The red and green lights on the LED electronic pricer gleams. For the first time in years, gas prices in the Aurora, Colorado area have dropped to less than $3.00 a gallon. And for many students, the lower gas prices have quietly been changing the way they live, drive, and spend.

“[How much I spend on gas] changes a lot. I’m always looking to minimize what I’m spending on gas. I noticed it was under two dollars a couple weeks ago, so I wasn’t spending as much,” Dami Sotunde (12) said.
Trips to the gas stations have become less frequent and more rewarding.
“I go to [to the gas station] less often because I’m getting a full tank every time instead of half a tank,” Sotunde said. “I think the lower gas prices have caused me to drive more because I know I can always just go back and get more gas,” Sotunde said.
The extra money that students don’t spend on gas is used on other pursuits.
“When gas was high I wouldn’t want to burn gas. Now me and my friends just go drive places for fun,” Noah Musielk (10) said. “I was spending like 20 extra bucks on gas. Now I [have] a little more money to get food with [or] put into savings accounts.”

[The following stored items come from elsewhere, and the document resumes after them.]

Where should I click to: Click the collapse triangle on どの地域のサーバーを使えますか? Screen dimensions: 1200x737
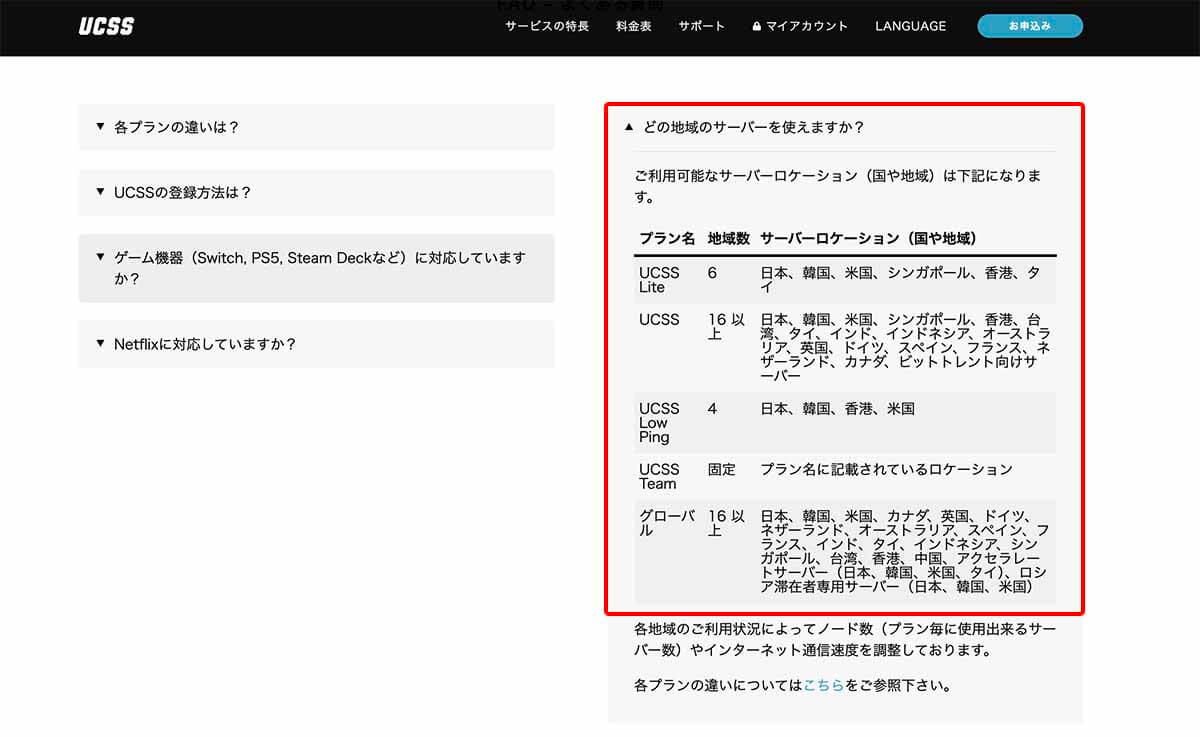point(628,128)
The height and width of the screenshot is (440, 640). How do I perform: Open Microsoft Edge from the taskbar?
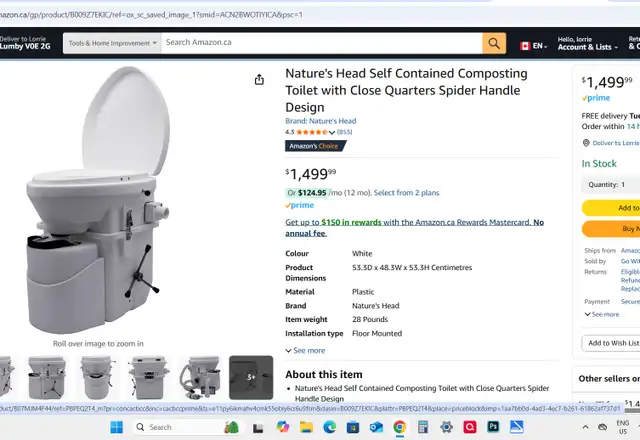329,427
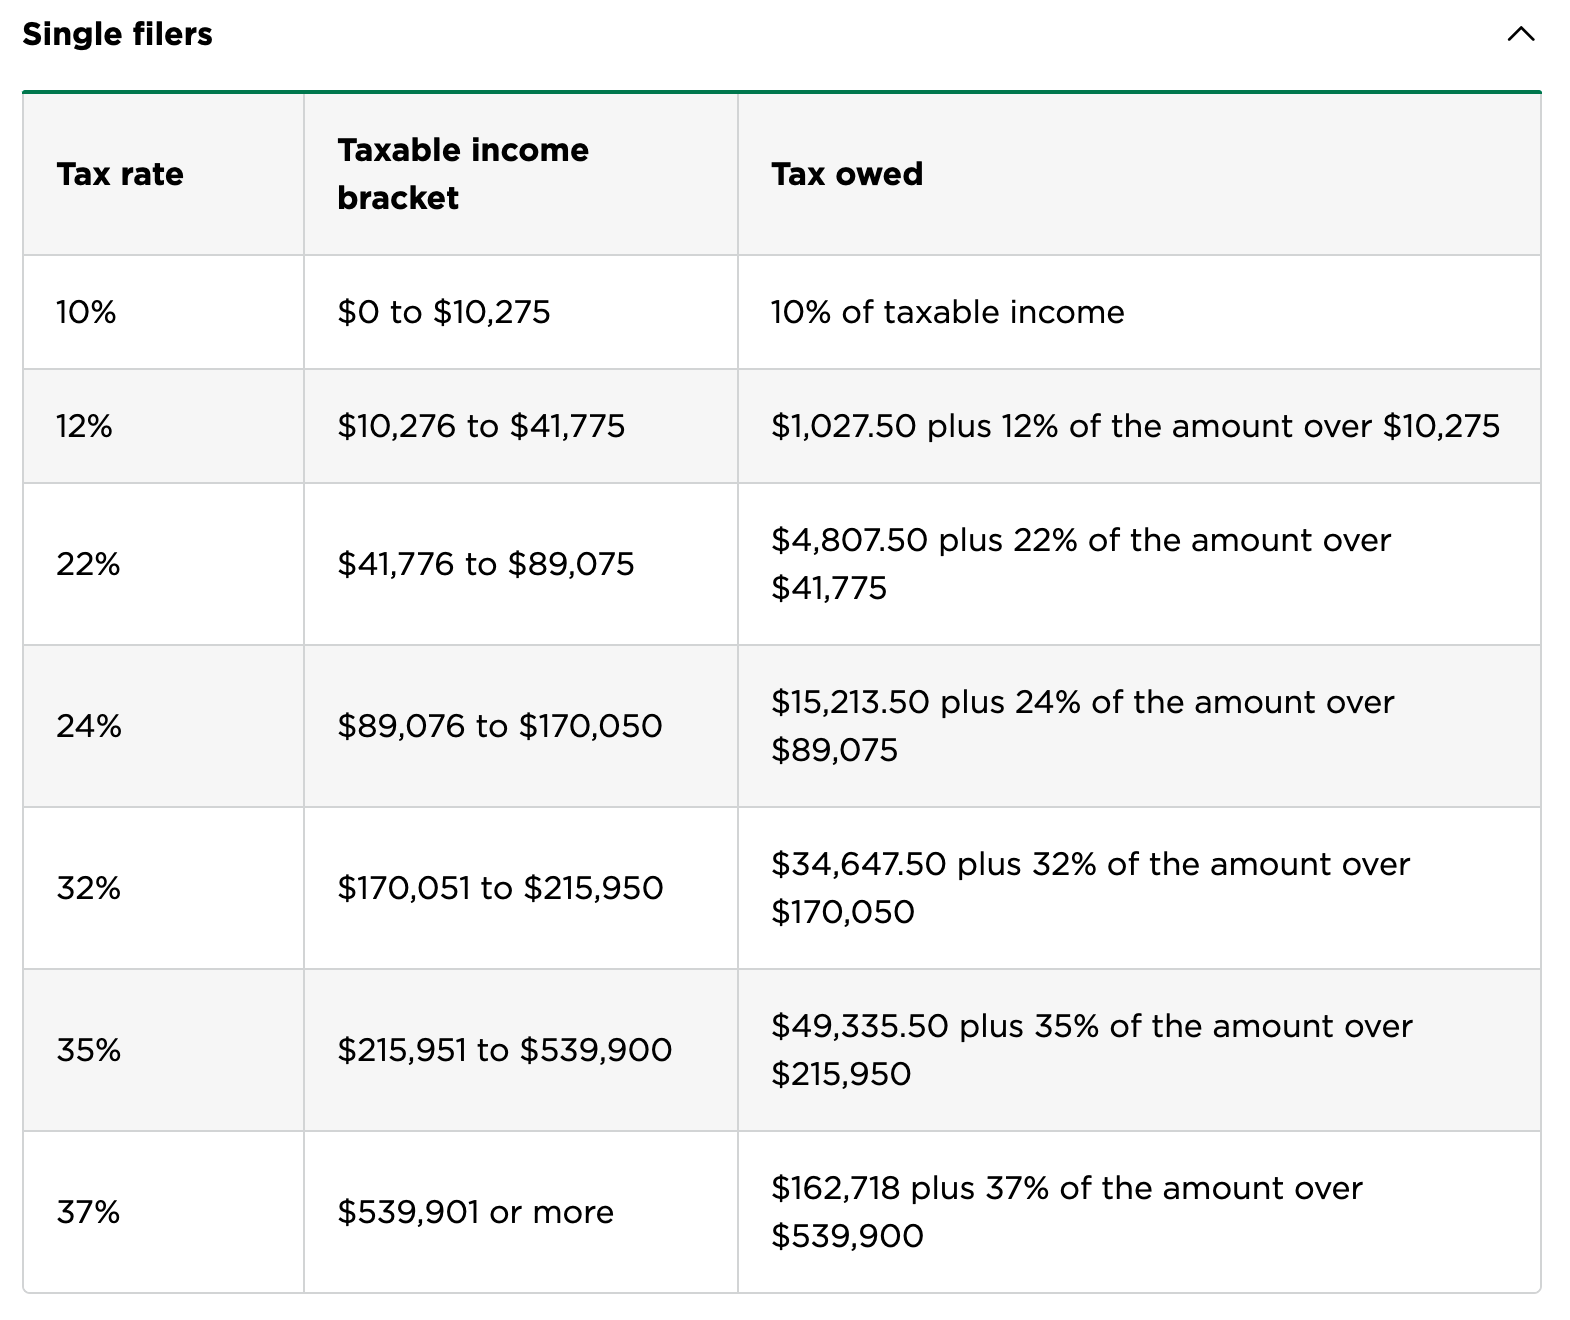The image size is (1570, 1320).
Task: Select the $0 to $10,275 bracket cell
Action: 444,312
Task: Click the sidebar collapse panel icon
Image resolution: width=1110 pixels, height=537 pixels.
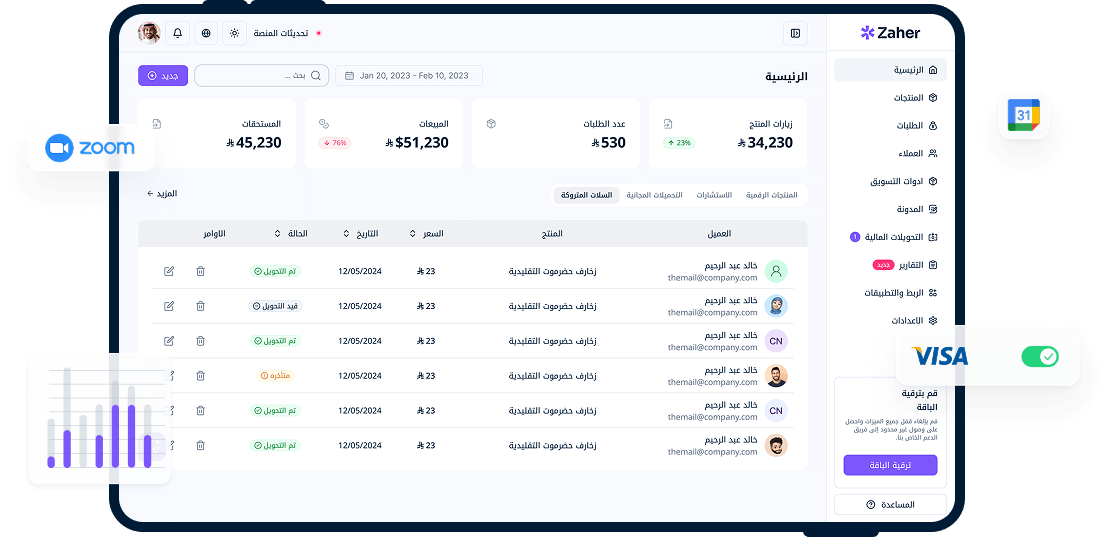Action: [795, 33]
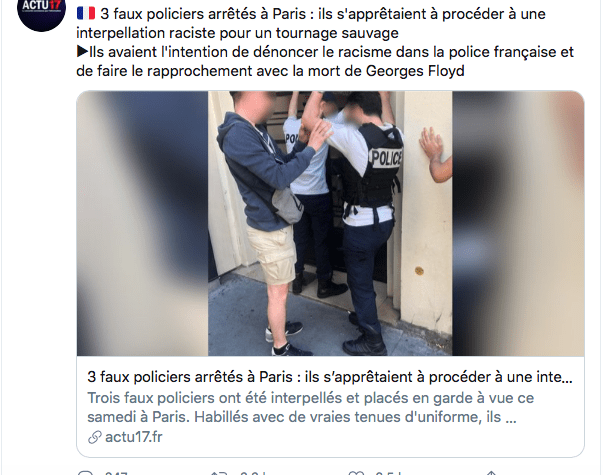Click the tweet's first line about 'interpellation raciste'
Image resolution: width=603 pixels, height=475 pixels.
311,23
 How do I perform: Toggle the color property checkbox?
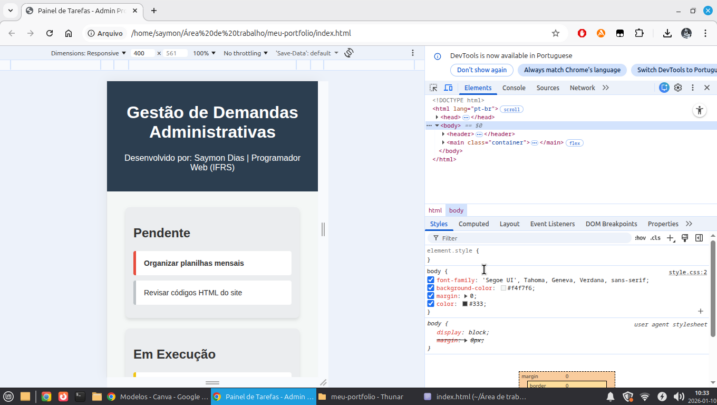tap(431, 303)
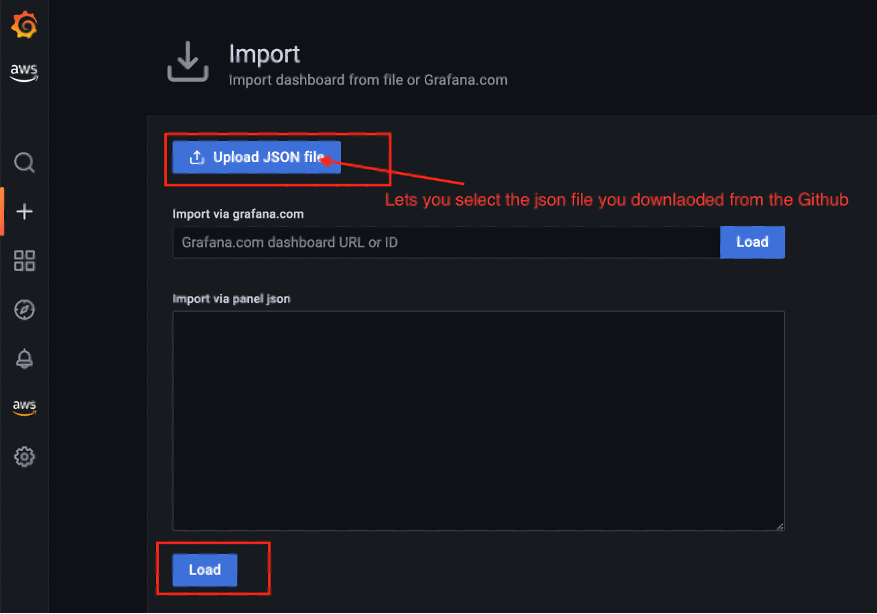Screen dimensions: 877x614
Task: Click inside the Import via panel json textarea
Action: (478, 420)
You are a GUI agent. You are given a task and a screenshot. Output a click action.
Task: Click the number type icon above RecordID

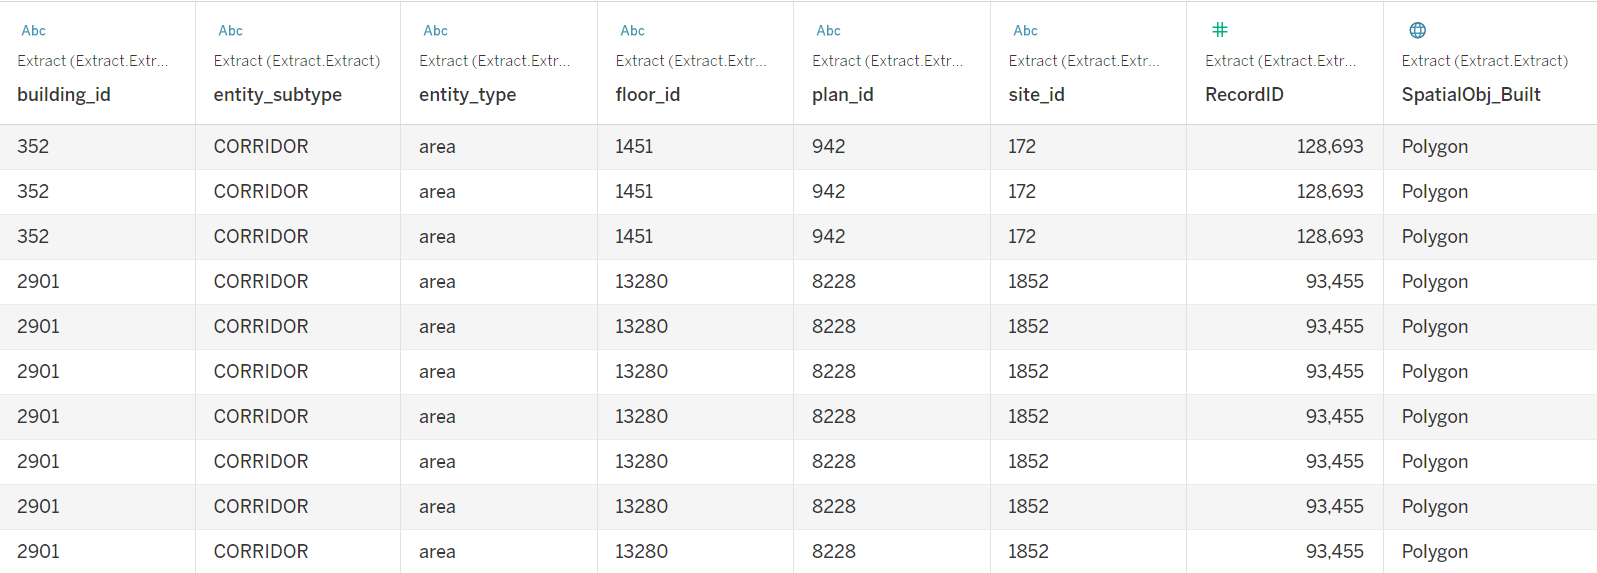pos(1220,30)
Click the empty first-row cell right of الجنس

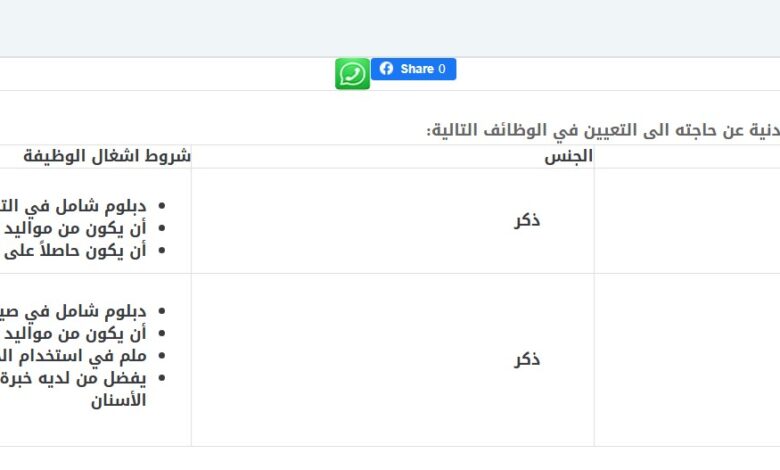coord(687,221)
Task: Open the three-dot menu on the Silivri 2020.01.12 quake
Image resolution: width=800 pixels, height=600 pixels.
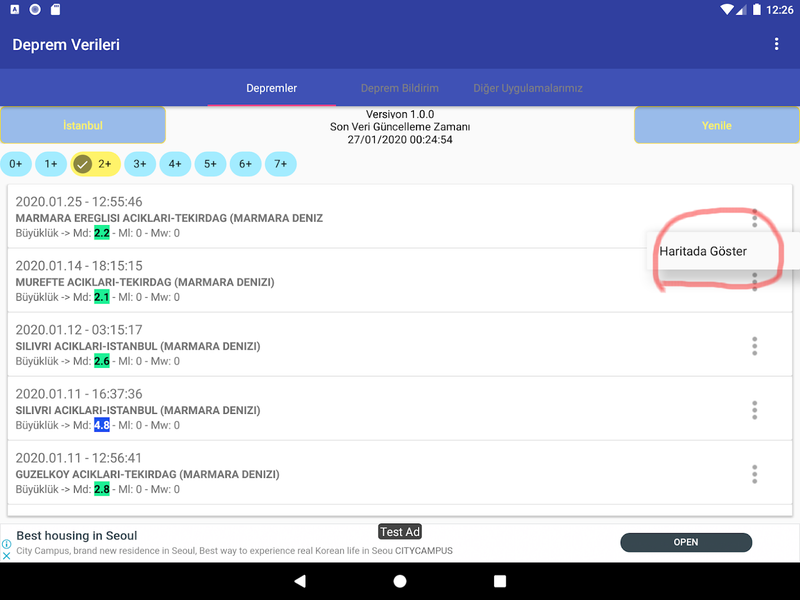Action: point(755,346)
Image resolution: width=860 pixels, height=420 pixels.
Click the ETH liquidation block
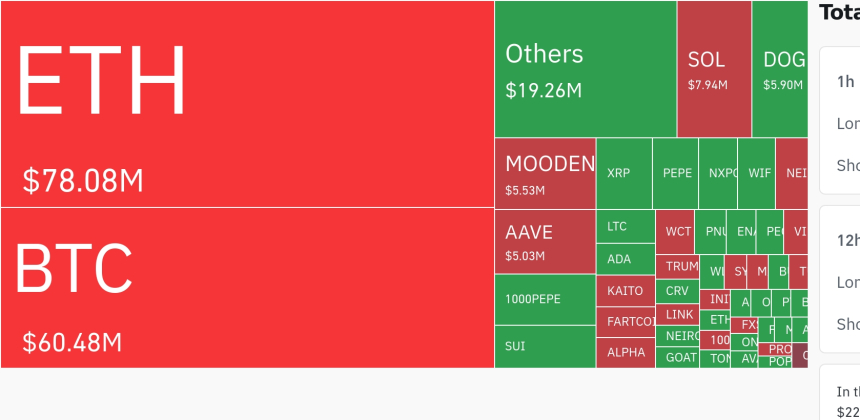click(x=247, y=104)
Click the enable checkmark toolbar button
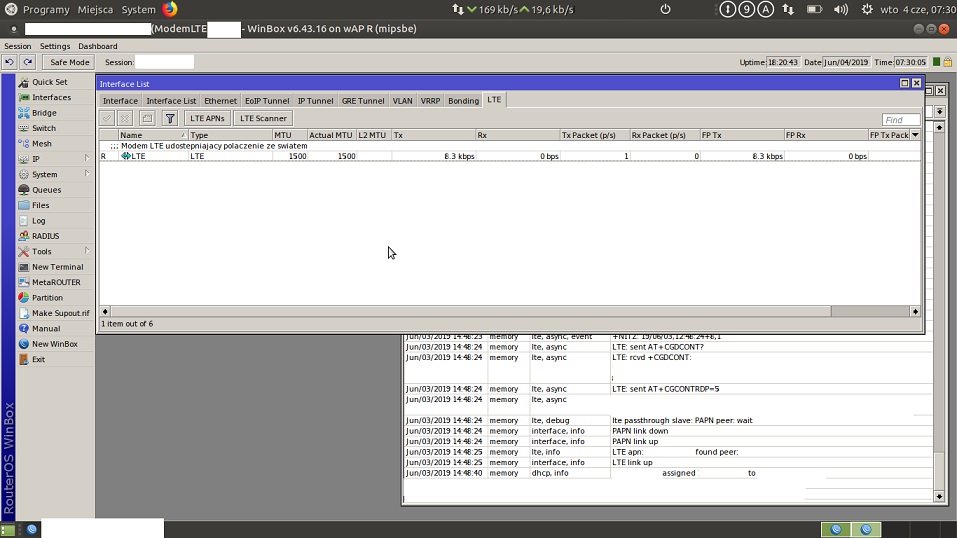The height and width of the screenshot is (538, 957). coord(107,118)
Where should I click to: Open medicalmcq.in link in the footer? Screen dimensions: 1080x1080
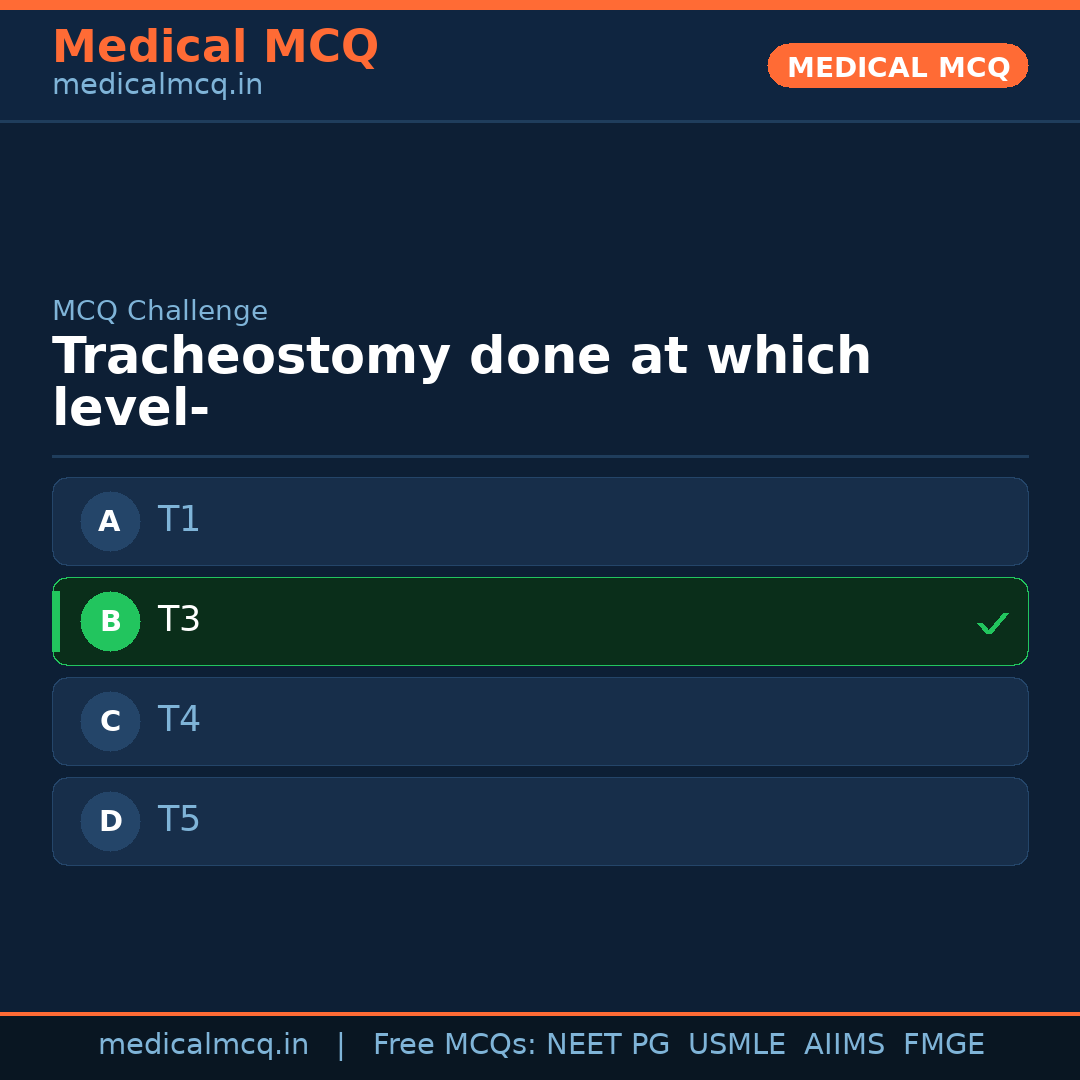click(x=203, y=1045)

However, gas prices continue to fluctuate due to multiple influences.
Gas prices have been relatively low mainly due to an excess in supply in crude oil, the biggest part of what is paid at the pump. In 2025 and into early 2026, global oil supply grew faster than demand: OPEC+ (a group including Saudi Arabia, Russia) reversed earlier production cuts and added more barrels back into the market to protect their market share. Simultaneously, non-OPEC producers like the U.S., Brazil, and Canada also increased output.

This extra supply wasn’t fully absorbed because demand grew slowly as many economies soften and vehicles become more fuel efficient, so inventories built up and prices dropped. When crude oil prices fall, gasoline prices usually follow, which is why the U.S. national average has often stayed below about $3 per gallon, its lowest in years.
In the U.S. specifically, high domestic oil production adds to this global surplus, and Americans are demanding less gasoline than expected, keeping pump prices down. This doesn’t mean taxes or refining costs have disappeared, but the main driver of the recent drop at the pump is too much supply relative to demand on the world market.